Preventing a ruling class regroupment

The more Labour stays radical, indeed becomes more radical, the less room for regroupment the ruling class will have. What is necessary here is a programme of more nationalisation, not less; more spending on the NHS, not less; more trade union rights, not just the repeal of Tory laws; more council house building; not the half measure of social housing. 

Foreign policy cannot be ignored, and it cannot remain a carbon copy of Tory policy. As the whole Russophobia drive shows, the Tories regard this as their secret weapon against Corbyn. It can only be disarmed by a forthright defence of the positions that Jeremy Corbyn holds but which are not Labour policy. There is no excuse for this remaining the case. Corbyn supporters now control Labour from top to bottom. The Tory foreign policy has to go. This is a matter of principle… but it is also a matter of electoral pragmatism and of self-survival.

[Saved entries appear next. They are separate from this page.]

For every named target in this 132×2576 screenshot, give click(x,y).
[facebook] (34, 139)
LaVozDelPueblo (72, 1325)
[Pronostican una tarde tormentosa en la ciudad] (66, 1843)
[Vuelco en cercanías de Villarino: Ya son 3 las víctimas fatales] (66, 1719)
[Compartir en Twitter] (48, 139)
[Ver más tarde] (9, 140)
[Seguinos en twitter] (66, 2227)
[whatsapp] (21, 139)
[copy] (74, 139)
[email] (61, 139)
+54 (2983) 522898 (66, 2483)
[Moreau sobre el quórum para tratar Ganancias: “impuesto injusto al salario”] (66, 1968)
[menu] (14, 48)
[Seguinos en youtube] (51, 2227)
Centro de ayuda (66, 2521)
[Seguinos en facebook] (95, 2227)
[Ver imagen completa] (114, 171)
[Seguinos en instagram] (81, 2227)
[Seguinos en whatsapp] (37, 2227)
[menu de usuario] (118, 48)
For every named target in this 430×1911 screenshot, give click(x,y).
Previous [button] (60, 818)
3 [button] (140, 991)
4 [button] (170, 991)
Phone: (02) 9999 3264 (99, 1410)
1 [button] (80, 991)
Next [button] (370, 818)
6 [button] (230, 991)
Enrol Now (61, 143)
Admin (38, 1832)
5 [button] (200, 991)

Above all, extra-parliamentary struggles have to be strengthened. This is where the real power of the labour movement and the left lies. The UCU strike was stronger than most predicted and the rank and file revolt that threw out the first deal was something we haven’t seen for many a year. And protests over the NHS were critical in keeping the Tories on the back foot over the winter. 

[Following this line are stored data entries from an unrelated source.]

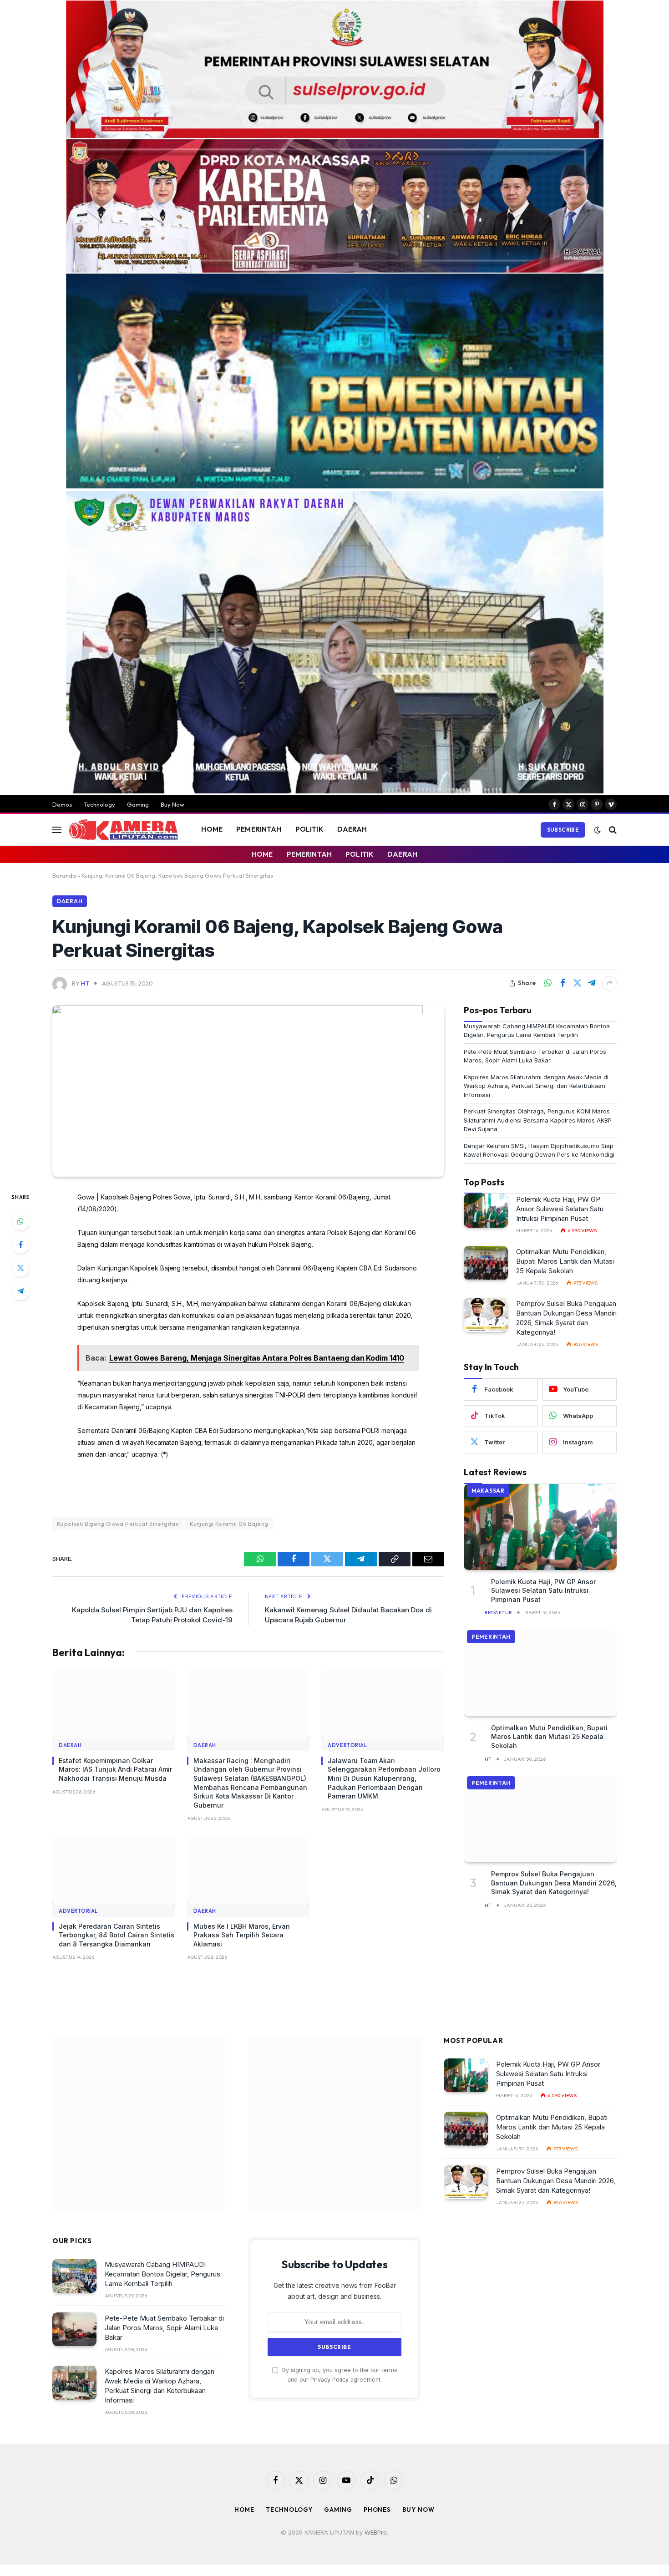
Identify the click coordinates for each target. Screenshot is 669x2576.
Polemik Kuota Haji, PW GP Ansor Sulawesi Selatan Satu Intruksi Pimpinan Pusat (559, 1209)
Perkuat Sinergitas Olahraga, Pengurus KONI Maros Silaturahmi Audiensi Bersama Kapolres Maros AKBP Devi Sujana (538, 1120)
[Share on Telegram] (591, 983)
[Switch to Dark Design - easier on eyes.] (597, 829)
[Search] (612, 829)
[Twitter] (20, 1268)
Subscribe (563, 829)
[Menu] (56, 829)
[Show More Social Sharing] (609, 983)
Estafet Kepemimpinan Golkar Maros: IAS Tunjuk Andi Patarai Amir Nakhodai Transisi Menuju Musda (115, 1769)
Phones (377, 2509)
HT (85, 983)
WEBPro (376, 2532)
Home (244, 2509)
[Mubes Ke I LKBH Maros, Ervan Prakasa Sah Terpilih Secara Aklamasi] (248, 1870)
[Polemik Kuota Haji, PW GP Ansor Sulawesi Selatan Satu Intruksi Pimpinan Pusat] (486, 1211)
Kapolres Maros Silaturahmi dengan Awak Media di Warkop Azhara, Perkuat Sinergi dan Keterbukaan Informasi (536, 1085)
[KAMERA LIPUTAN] (123, 830)
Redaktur (498, 1612)
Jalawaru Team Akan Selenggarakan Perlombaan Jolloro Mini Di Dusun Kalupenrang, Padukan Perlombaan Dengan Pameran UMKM (384, 1778)
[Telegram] (20, 1291)
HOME (212, 829)
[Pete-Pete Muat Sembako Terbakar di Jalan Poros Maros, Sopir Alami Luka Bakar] (74, 2329)
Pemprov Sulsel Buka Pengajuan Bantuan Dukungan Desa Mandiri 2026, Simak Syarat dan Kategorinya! (566, 1317)
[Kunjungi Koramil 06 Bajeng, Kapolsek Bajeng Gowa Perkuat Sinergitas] (237, 1012)
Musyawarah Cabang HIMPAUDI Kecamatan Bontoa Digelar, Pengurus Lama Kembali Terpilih (162, 2274)
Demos (62, 804)
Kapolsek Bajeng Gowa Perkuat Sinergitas (117, 1523)
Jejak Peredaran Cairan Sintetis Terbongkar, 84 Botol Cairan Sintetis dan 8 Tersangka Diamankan (116, 1935)
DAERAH (352, 829)
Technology (99, 804)
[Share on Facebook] (562, 983)
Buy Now (172, 804)
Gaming (138, 804)
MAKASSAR (488, 1490)
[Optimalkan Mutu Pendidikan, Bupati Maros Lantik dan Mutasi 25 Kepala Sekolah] (486, 1263)
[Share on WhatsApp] (548, 983)
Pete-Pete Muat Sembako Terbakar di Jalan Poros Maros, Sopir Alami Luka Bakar (164, 2328)
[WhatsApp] (20, 1221)
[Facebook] (20, 1244)
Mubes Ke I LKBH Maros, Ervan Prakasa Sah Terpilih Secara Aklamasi (241, 1935)
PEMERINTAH (259, 829)
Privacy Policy (329, 2379)
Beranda (64, 875)
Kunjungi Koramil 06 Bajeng (229, 1523)
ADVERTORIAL (347, 1745)
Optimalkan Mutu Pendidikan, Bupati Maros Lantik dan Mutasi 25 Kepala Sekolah (565, 1261)
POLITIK (309, 829)
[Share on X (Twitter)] (577, 983)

And if we look abroad there are real signs that social polarisation can build the left as well as the right. The Spanish trade union organised women’s strike was huge, there is an international revival of a mass women’s movement, and the protests in France are rightly drawing parallels with the events of May 68.

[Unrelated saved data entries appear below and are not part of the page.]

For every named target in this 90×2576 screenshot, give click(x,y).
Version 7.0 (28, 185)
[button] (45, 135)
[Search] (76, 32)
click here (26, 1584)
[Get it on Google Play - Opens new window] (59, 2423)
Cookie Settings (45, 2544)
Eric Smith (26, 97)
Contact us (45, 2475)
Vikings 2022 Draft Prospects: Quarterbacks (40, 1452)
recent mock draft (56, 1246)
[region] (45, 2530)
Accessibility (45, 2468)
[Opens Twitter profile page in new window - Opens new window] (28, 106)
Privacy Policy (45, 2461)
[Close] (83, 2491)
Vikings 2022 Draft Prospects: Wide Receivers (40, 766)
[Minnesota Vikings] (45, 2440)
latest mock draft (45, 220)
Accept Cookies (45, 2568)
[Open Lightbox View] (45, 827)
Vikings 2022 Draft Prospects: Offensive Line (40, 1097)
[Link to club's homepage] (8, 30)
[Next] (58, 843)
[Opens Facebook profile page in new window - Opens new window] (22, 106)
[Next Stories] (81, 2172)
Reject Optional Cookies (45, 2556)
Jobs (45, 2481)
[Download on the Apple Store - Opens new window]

Now, we are not in a crisis like that of 1968 yet. But that is the direction of travel. Labour party politics alone will not be enough to win through a social conflagration on that scale. Indeed, it was part of the ruling class solution to that last crisis in the late 1960s and 1970s. That cannot happen again. And it need not. If the left and the extra-parliamentary struggle set the pace, the methods, and the goals of the struggle. We want a Corbyn led government for sure, but that is only the start of what is necessary, and only the lowest of our ambitions.

John Rees

John Rees is a writer, broadcaster and activist, and is one of the organisers of the People’s Assembly. His books include ‘The Algebra of Revolution’, ‘Imperialism and Resistance’, ‘Timelines, A Political History of the Modern World’, ‘The People Demand, A Short History of the Arab Revolutions’ (with Joseph Daher), ‘A People’s History of London’ (with Lindsey German) and The Leveller Revolution. He is co-founder of the Stop the War Coalition.